Lily meyakinkan diri bahwa dia bukan wanita lemah yang mudah terpengaruh pada caci maki. Tidak ingin membenarkan ucapan Xander, dia akan mengambil tindakan.
Lily berencana akan berbicara pada pria itu untuk membatalkan semua kontrak dan sekaligus memintanya membatalkan pernikahan mereka. Dia juga berencana akan mengembalikan uang muka yang sudah diterima dengan mencicil.
Pria itu mungkin akan marah besar dan juga tak akan mudah meloloskan inginnya. Namun, Lily optimis semua belum terlambat dan dia masih punya kesempatan untuk mengubah jalan hidupnya.

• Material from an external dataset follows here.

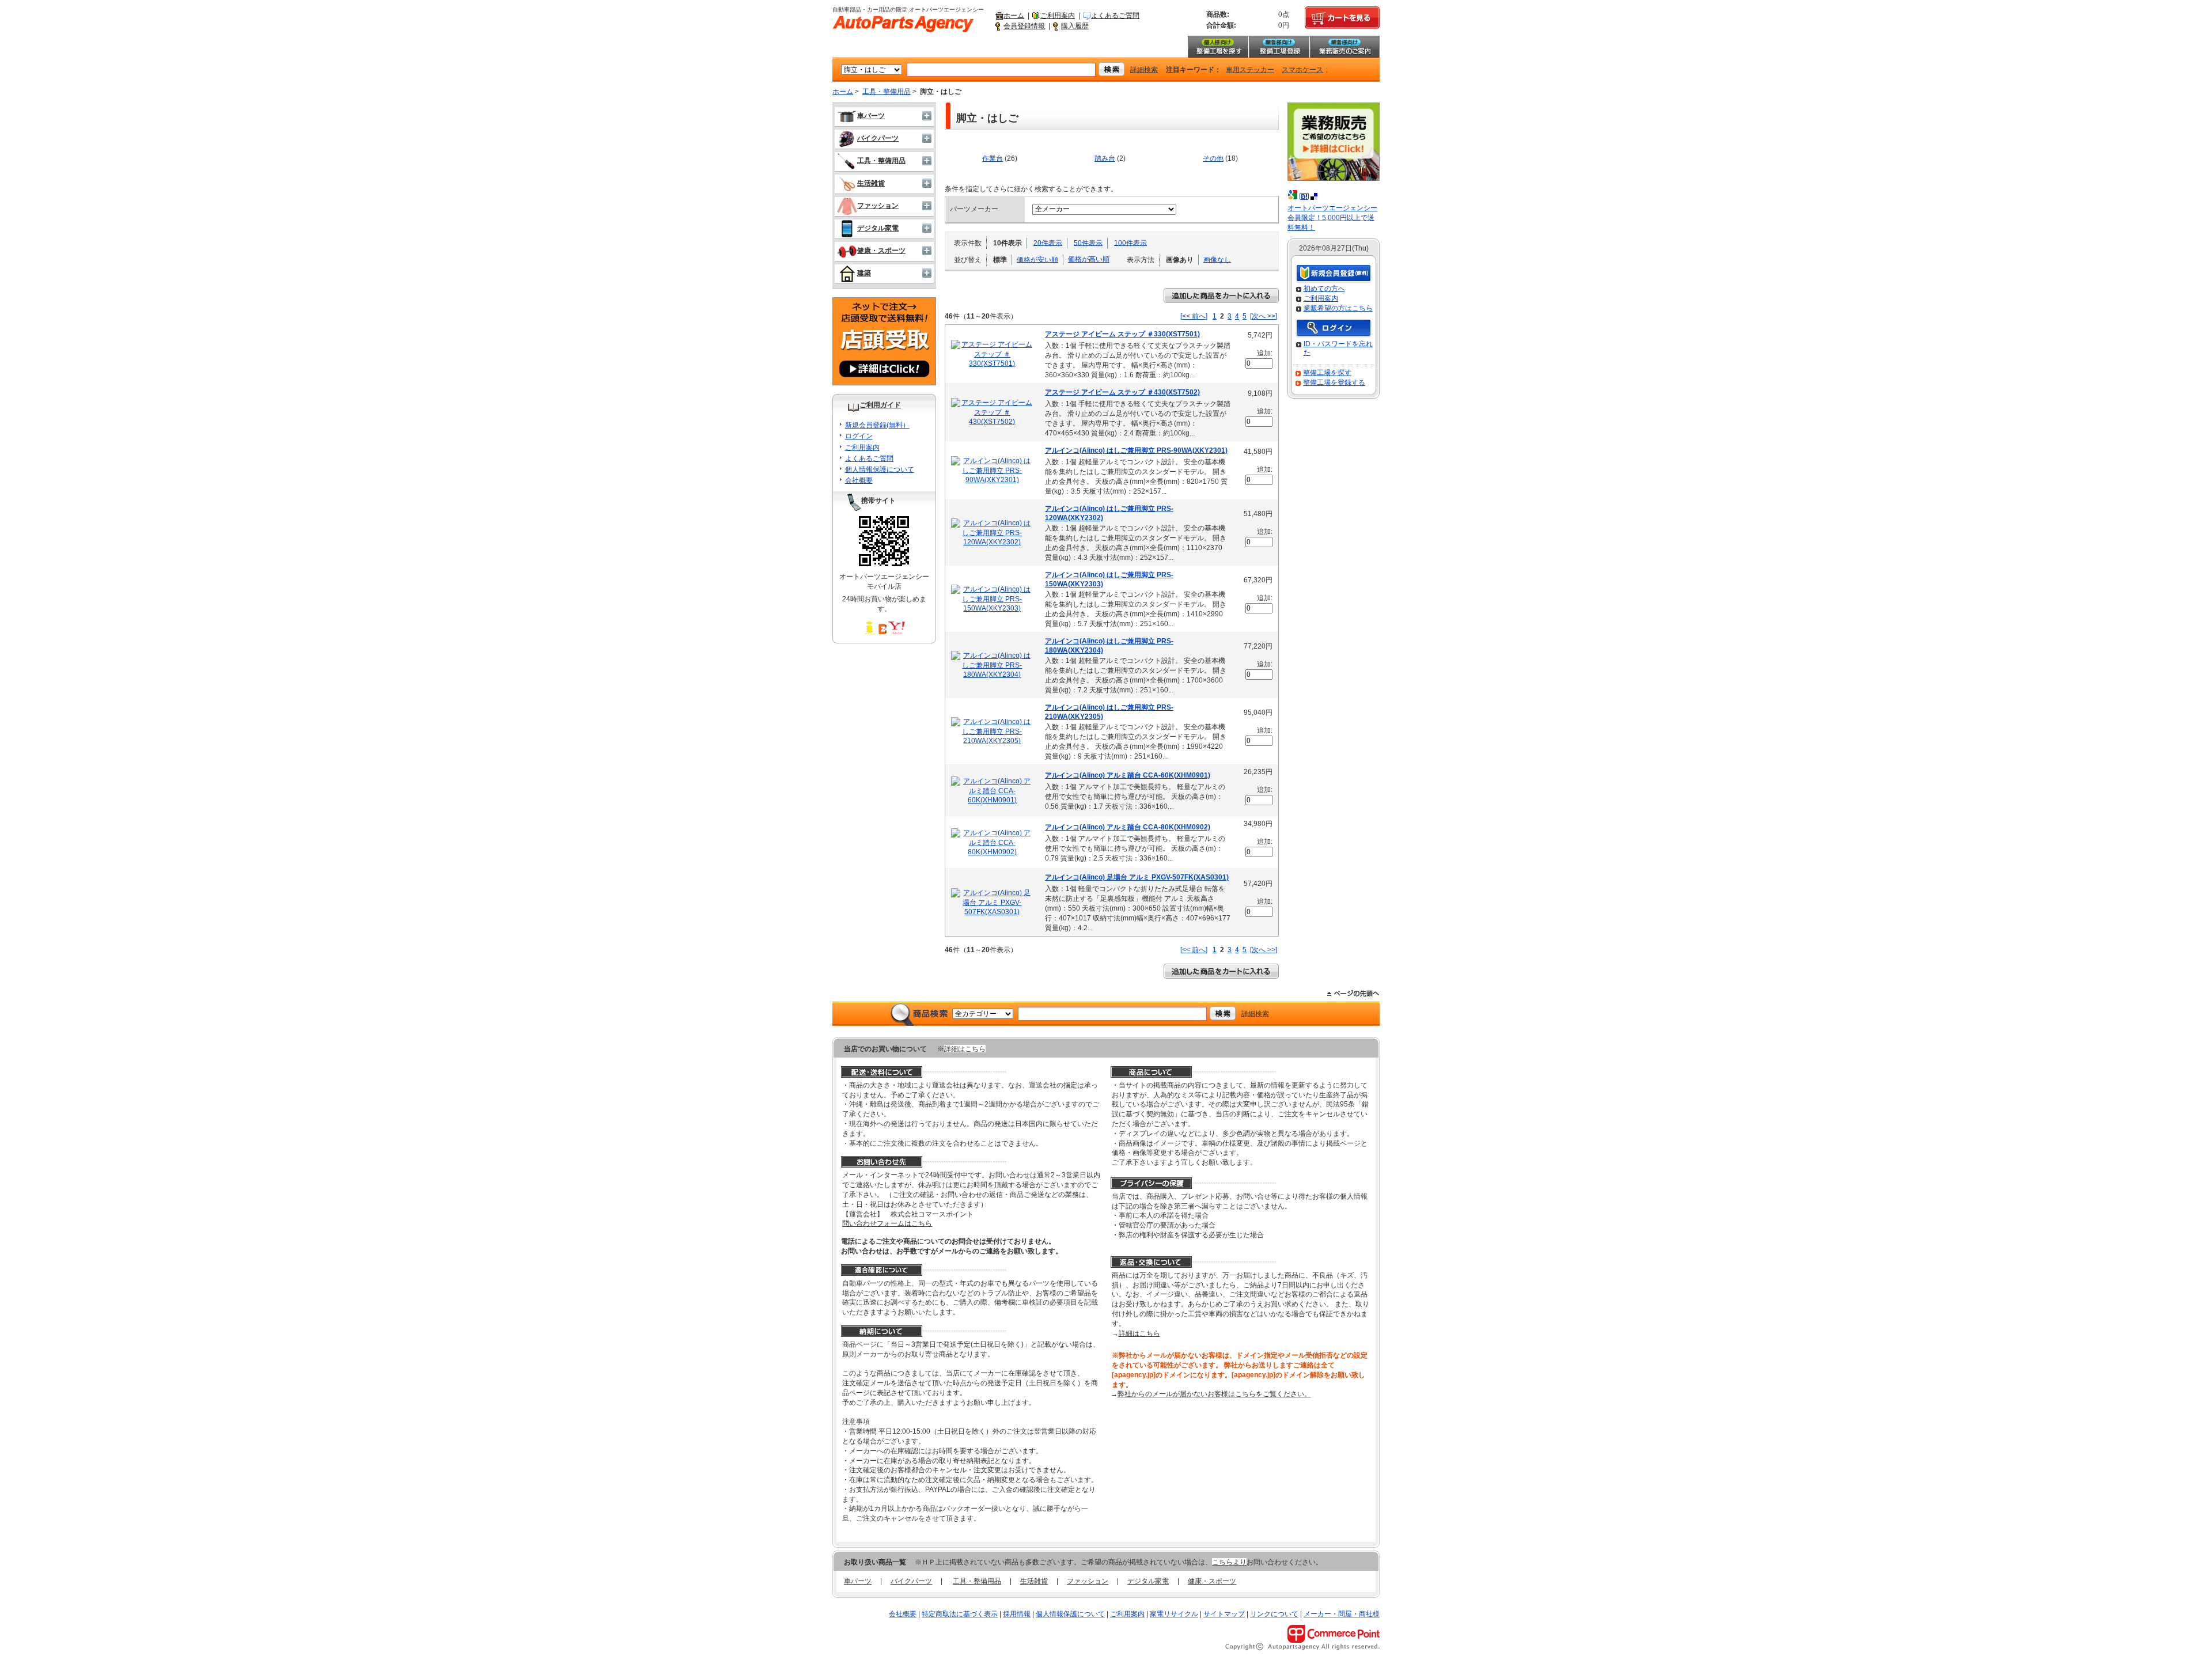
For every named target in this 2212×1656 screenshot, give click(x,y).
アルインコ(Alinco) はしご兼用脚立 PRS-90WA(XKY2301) (1136, 450)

Setidaknya itu adalah rencana terbaik yang mungkin dia lakukan saat ini. Lebih baik baginya bekerja sangat keras dan mencari pinjaman kesana kemari daripada dihina dan disakiti.
Lily membulatkan tekad untuk menemui Xander. Dia kemudian bangkit dan masuk kembali ke dalam taksi yang membawanya tadi. Bahkan sang supir pun menyambutnya ramah.
"Ah, Nona. Apakah Anda sudah merasa lebih baik?" tanya sang supir taksi saat Lily duduk di jok belakang mobil.
Lily akhirnya bisa tersenyum walau canggung. Dia merasa malu karena sudah menangis dengan tersedu di hadapannya juga sungkan karena malah membuang waktu sang supir.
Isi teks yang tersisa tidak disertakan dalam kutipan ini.